The crowd heard a cross-disciplinary discussion of “Military Ethics in an Age of Terrorism” by experts on Jewish, Islamic and constitutional law and moral philosophy. The panelists, who included CJL Director Suzanne Last Stone, offered their views on the impact of global terrorism on the ethics of warfare — particularly whether this relatively new threat should alter the moral constraints ordinarily imposed on combatants.

One of the problems in discussing terrorism is that it doesn’t easily fit the way we think about either war or crime, said Stone, who is a professor of law at Cardozo and an expert on the intersection of Jewish law and legal theory. “Is it war? If so, what do we do about these noncombatant civilians? But if it is a crime, how do we manage [what is] a sliding scale between perpetrators and innocents?” she asked.

Stone said she was pleased with the outcome of the discussion. “I think that it demonstrated that the perspectives of very different legal and religious traditions are very relevant to a central topic of urgent concern,” she said. “Each of the speakers was utterly frank and forthright, but also trying to convey the complexities of their tradition.”

In 2004, Stone established the Program in Jewish Law and Interdisciplinary Studies at Cardozo.

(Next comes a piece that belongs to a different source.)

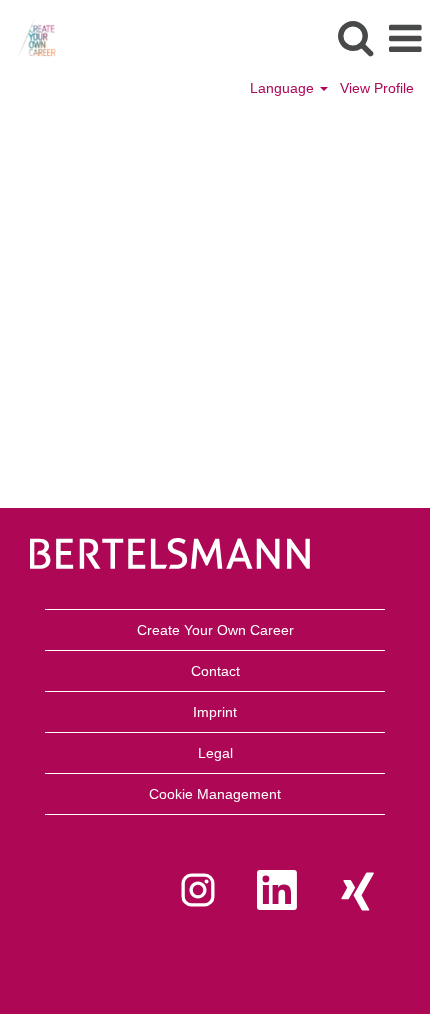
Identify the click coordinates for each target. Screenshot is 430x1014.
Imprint (215, 712)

It was re-launched this summer as a full-fledged center, with a broader mandate than the original focus on interdisciplinary studies. CJL will bring together scholars from a variety of traditions and fields to enhance the study of Jewish law through dialogue with Western legal theory and other religious and secular legal traditions.

The Center will develop publications and course offerings, sponsor fellowships to train scholars of Jewish studies and expand academic ties with scholars and institutions in Israel, and develop joint programs with YU’s other schools and interdisciplinary centers. The center will also organize conferences, workshops, colloquia and public events like the Oct. 28 panel discussion.

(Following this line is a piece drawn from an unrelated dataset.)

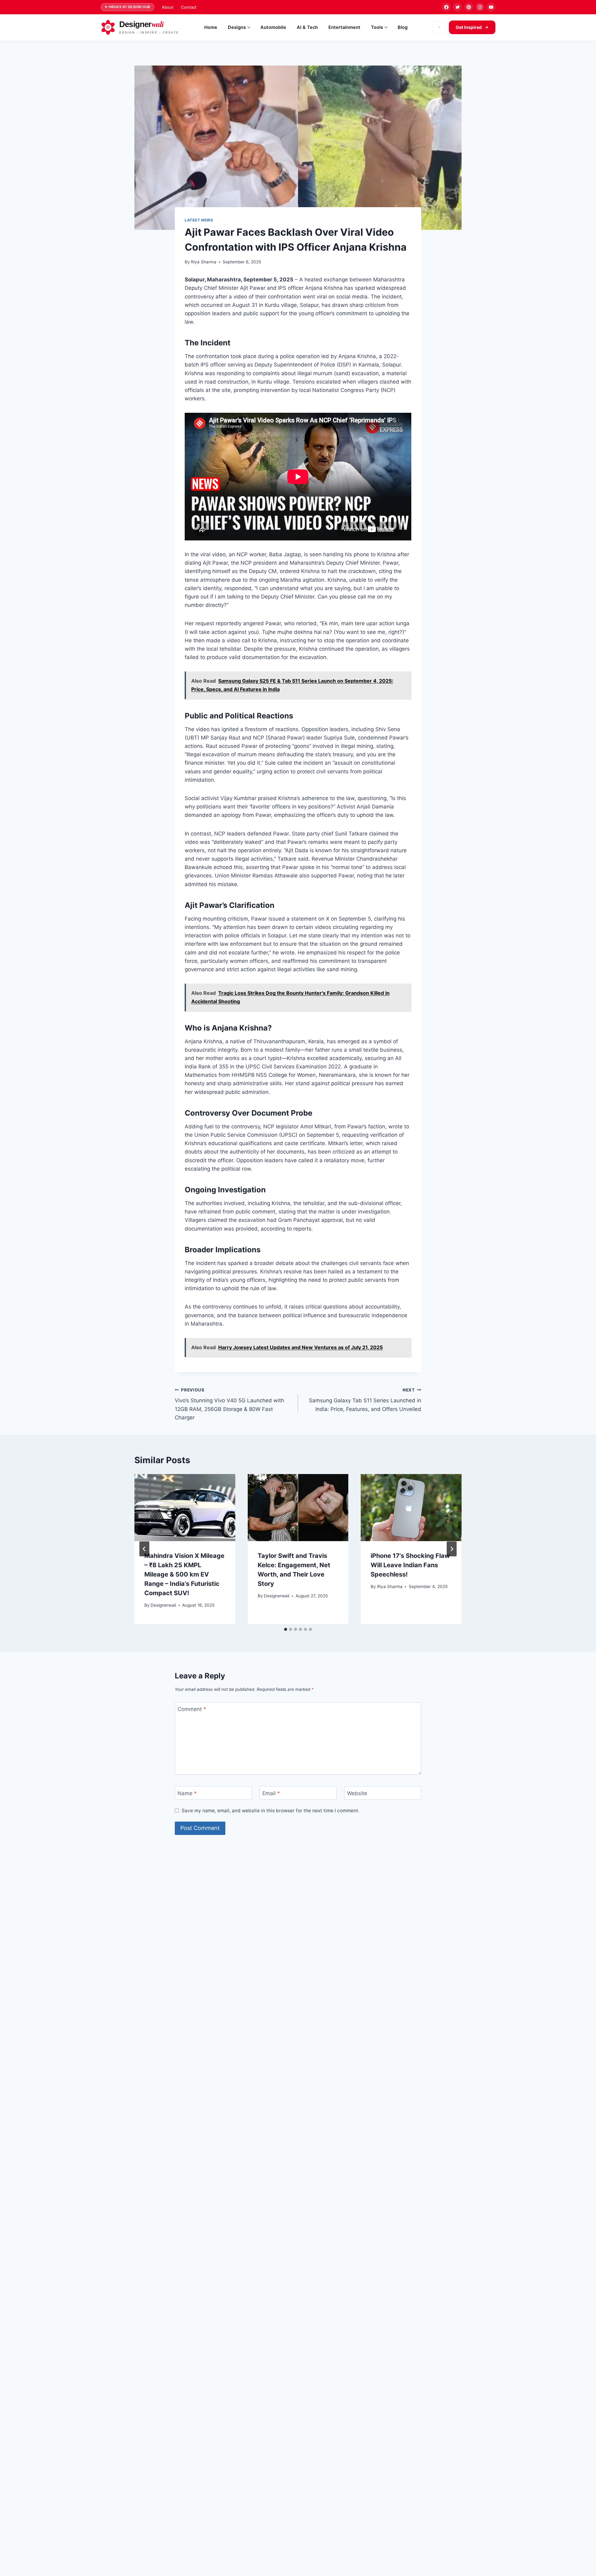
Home (210, 27)
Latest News (199, 220)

In addition to Stone, the panelists were Sohail Hashmi, associate professor of international relations at Mount Holyoke College; George P. Fletcher, Cardozo Professor of Jurisprudence, Columbia Law School; and Daniel Statman, professor of philosophy at Haifa University and a visiting scholar at CJL during October. The moderator was Arthur Jacobson, Max Freund Professor of Litigation and Advocacy at Cardozo.

CJL is Yeshiva University’s fourth interdisciplinary center, joining the Rabbi Arthur Schneier Center for International Affairs, the Center for Ethics and the Institute of Public Health Sciences.